A Wheatfield, NY man was sentenced to five years’ probation on Thursday for fracturing a dog’s pelvis. Jason E. Evrard, 27, smashed his grandmother’s dog to the floor when it killed one of his kittens.
Jan Evrard was forced to surrender her eight-year-old Lhasa Apso, named Abby, to the Niagara County SPCA because she could not afford the X-rays and medical treatment required after her grandson’s violent reaction.
Evrard pleaded guilty to the felony count of aggravated cruelty to animals. State Supreme Court Justice Richard Kloch Sr. changed his initial sentence of one year in jail to five years’ probation. Evrard has already served just under six months. But the judge had plenty to say to the offender.
“You served 176 days and you deserved every one of them, and you deserve more,” Kloch said. “People think probation is a slap on the wrist. It’s worse than if I sentenced you to straight time.”
Evrard agreed. If he doesn’t stay out of trouble for the next five years, he will be sent to a state prison for up to four years.
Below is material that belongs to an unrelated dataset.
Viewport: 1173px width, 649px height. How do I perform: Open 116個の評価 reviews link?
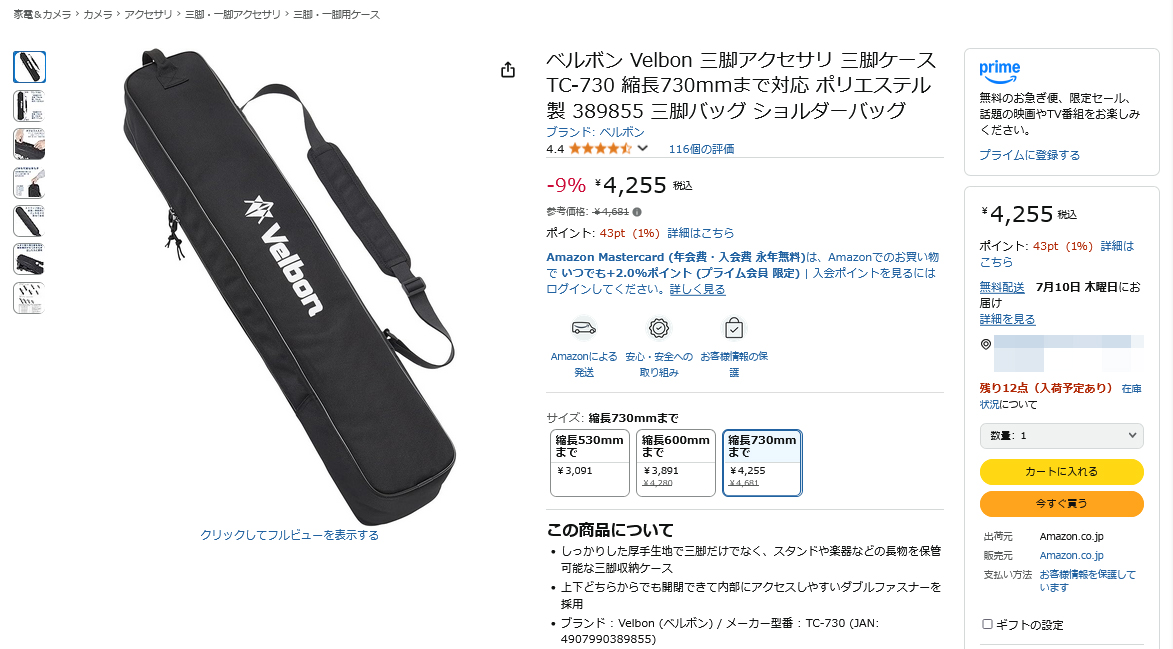tap(701, 149)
Abby had gotten into the room with his cat and her two-week-old kittens when someone accidentally left the door open. She got along well with the mother cat, but was playing with one of the kittens too roughly and inadvertently killed it. Evrard reacted out of anger and distress when he picked Abby up off of his grandmother’s lap and heaved her to the floor, but Kloch said that did not excuse him.
“You think the dog said in his little dog brain, ‘I’m going to commit murder, catricide?’ It was just doing what a dog does,” stressed Judge Kloch. “Animals are animals, and we’re supposed to have higher brain power. So why did you act like an animal?”
“I wasn’t thinking,” Evrard replied.
Kloch was not satisfied with this answer, and asked the defendant how he would be assured that the same might not happen to the man’s children. He has a history of violence, and Evrard told the judge that he had taken an anger management course in jail. Kloch made additional anger management courses conditional to his probation to safeguard against such behavior happening in the future.